== WORK ITEM ==
If a line of the data below holds the string "agent", copy it.

[Stored records]
-----

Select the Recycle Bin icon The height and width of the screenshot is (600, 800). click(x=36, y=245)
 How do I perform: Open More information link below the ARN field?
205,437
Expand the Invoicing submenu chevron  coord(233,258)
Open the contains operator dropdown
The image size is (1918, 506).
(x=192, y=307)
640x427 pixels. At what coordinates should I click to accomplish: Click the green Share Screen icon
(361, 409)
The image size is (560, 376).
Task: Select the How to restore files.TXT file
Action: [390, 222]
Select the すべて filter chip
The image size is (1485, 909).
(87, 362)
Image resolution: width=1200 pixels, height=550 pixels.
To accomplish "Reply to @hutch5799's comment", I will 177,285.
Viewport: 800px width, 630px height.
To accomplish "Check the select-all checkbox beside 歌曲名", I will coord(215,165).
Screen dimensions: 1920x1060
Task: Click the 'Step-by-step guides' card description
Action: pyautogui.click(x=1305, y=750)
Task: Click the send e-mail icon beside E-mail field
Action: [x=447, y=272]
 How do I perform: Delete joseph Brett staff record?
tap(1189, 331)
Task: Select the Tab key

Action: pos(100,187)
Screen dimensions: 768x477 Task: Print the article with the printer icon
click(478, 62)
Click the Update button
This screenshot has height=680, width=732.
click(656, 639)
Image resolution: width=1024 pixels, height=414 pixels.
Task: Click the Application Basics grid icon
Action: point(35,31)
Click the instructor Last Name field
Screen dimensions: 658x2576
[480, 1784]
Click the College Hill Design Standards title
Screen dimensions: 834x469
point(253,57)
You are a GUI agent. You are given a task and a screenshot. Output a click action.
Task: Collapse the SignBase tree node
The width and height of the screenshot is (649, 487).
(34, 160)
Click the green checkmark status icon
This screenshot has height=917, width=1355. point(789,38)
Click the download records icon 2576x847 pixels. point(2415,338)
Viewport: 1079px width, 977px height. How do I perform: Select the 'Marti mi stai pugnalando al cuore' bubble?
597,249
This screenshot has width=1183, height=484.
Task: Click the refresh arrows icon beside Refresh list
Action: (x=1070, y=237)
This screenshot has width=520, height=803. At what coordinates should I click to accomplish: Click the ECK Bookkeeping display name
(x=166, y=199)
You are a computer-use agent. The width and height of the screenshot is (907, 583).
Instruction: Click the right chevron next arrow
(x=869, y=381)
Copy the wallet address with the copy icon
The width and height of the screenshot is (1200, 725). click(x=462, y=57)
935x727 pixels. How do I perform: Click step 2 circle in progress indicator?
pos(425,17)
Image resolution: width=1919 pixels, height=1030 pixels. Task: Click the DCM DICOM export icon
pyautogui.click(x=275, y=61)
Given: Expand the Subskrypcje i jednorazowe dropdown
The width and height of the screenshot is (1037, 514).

-----

== WRITTEN ANSWER ==
You are a GUI agent. You are given a task and a screenshot. Output a click action.
You are a computer-use agent. The width and height of the screenshot is (907, 583).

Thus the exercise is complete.